CONFIDENTIALITY IS OF THE UTMOST IMPORTANCE
REASSURE REPEATEDLY THAT THIS INFORMATION WILL NOT BE SHARED
(OR WILL NOT BE SHARED OUTSIDE THE AGENCY)
Provide a Safe Environment
Listen without judgement. Be prepared to have them confide in you about personal matters related to sexuality, forbidden relationships, etc.
Make sure that appointments are booked at times when the individual can attend in a safe and discrete way. For example: schedule a meeting during their lunch hour at school so they can attend without their parents’ knowledge.

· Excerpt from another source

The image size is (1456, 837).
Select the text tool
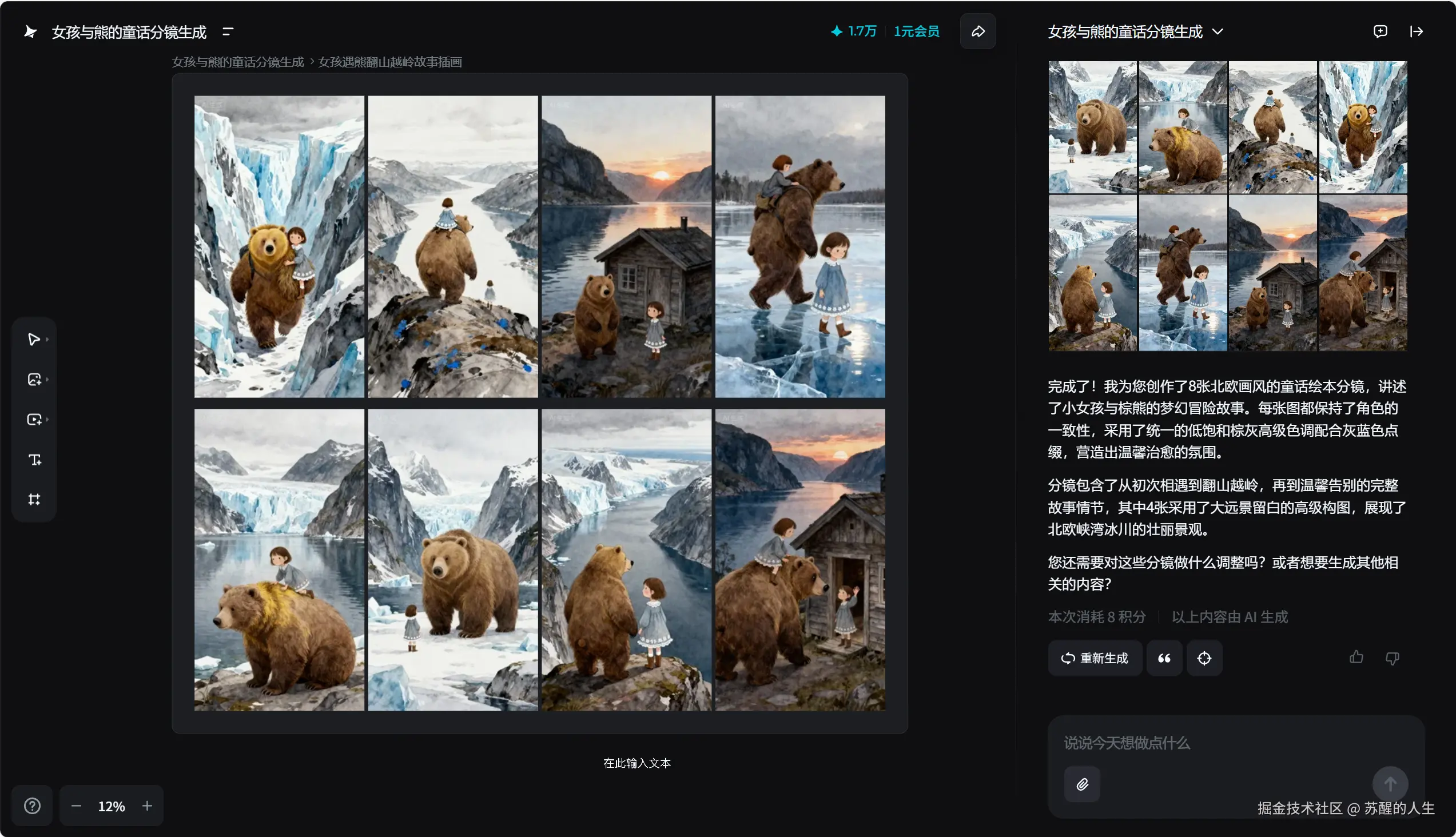(x=34, y=459)
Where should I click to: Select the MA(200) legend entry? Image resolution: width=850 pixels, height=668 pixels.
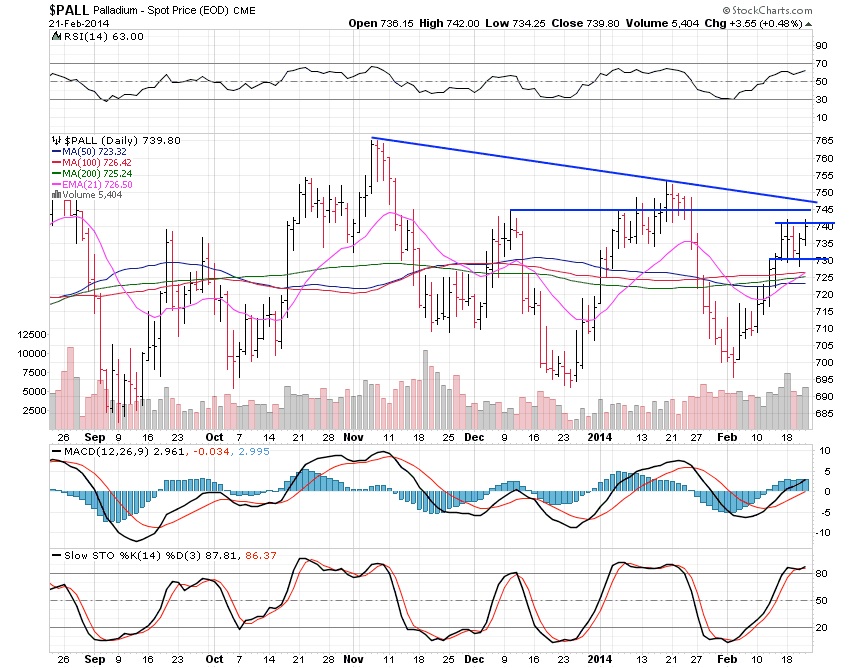point(88,174)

Display relevant information about forced marriage and related topics so the person can see that she/he is not alone.
Duty to Report
Contact the nearest Children’s Aid Society agency to report the situation, or for further guidance and information at (416) 987-7725 or www.oacas.org.
Get the Details
(See Appendix D, Detailed Information Gathering Form)
Know the Legal Position
However, provisions present in immigration, family, and criminal law are often applicable to offences committed.

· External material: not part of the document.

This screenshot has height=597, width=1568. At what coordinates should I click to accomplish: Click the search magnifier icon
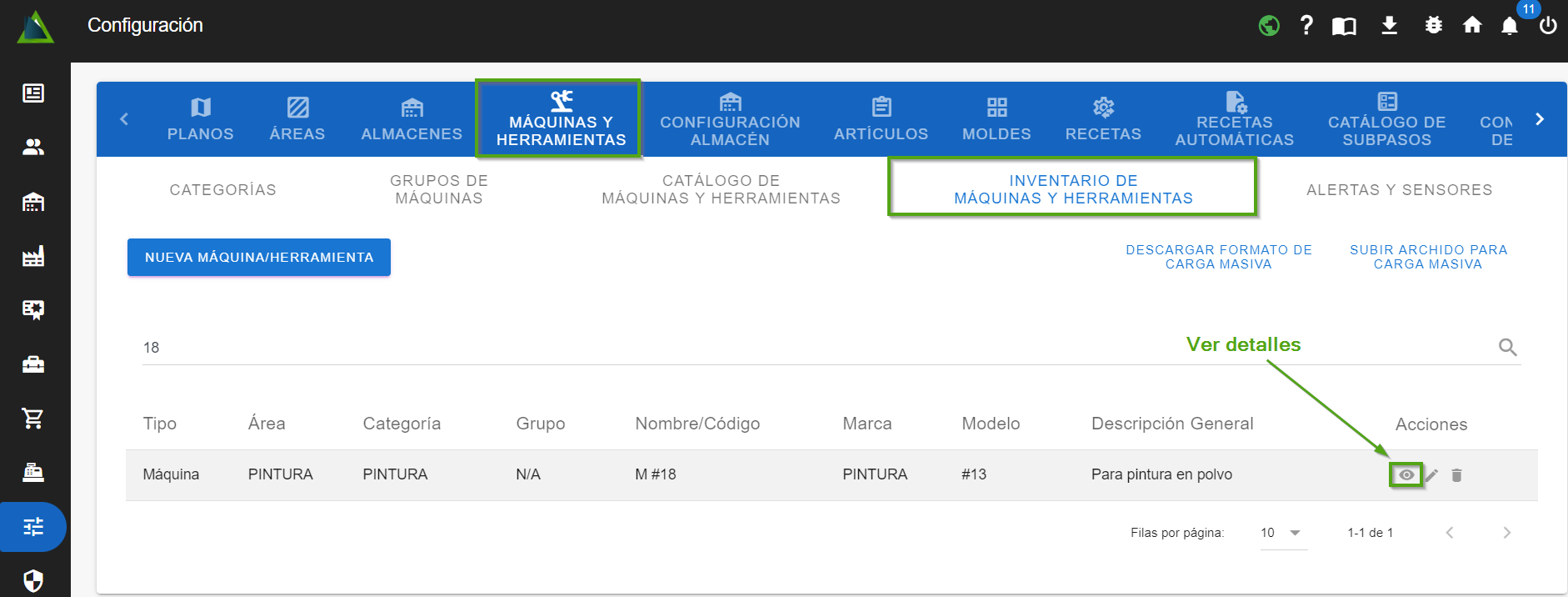click(1507, 347)
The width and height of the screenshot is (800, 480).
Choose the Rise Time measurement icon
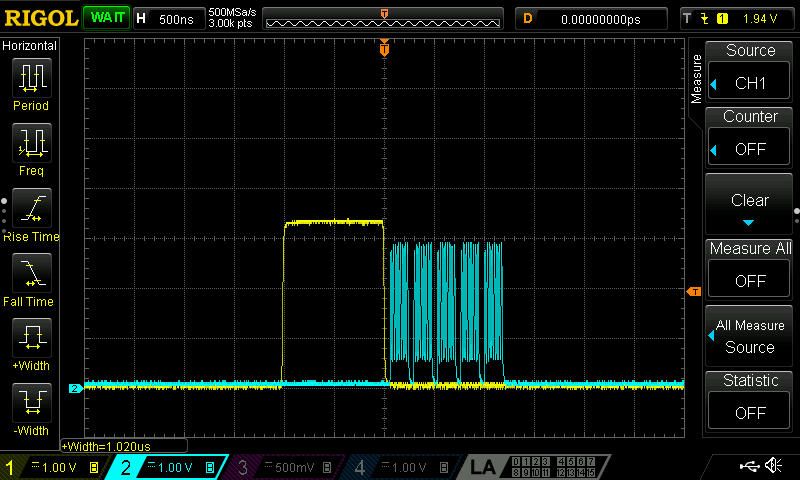coord(32,208)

Criminal offences that may be applicable include:
- Sexual assault
- Threats to harm or kill
Inform the person of their legal rights and leave it to the client’s discretion whether or not to report to legal authorities.
- Do Not send the individual awaywithout assistance, in the belief that it is not your responsibility, or that you cannot help them
- Do Not approach the family or friends, unless they ask you to do so
- Do Not send the individual back to their family without their permission
- Do Not breach confidentiality
- Do Not attempt to be a mediator
- Do Not contact community leaders or members unless requested to do so by the client
- Do Not disclose immigration status to police or immigration authorities
- Do Not provide legal advice unless you are qualified to do so
Respect Client Rights
- Their personal wishes
- Their personal safety and level of risk
- Their confidentiality
- Receiving accurate information about their rights and choices
Things to Remember
Remember that you may only have one chance to meet, talk and consult with the person, so make efficient use of the time, get as many details as possible, and provide as much information and support as you can.
Keep Information Safe
Information from case and database files should be kept strictly confidential and preferably be restricted to named members of staff only.
When referring a forced marriage case to another organization, ensure that they are capable and have the resources to effectively, safely and appropriately handle the case.
Try to refer individuals, with their consent, to appropriate counselling services. For example: If the person belongs to the LGBTQ community, they need to be referred to counselling services familiar with their needs, in addition to specific services related to the issue of forced marriage.
Give them advice on what service they should expect and from whom.
Appropriate Case Worker
Give the person, when possible, the choice of the race and gender of the social worker who deals with their case.
Inform of Rights
Inform them of their right to seek legal advice and representation.
Provide them with personal safety advice.
Record any injuries and arrange for a medical examination. Keep detailed documentation of any injuries or history of abuse, as the police may require this for subsequent investigation or prosecution in related legal matters.
Keep a Record
Maintain a full record of decisions made and the reason for those decisions.
Given them Your Contact
Ensure that the individual has your contact details.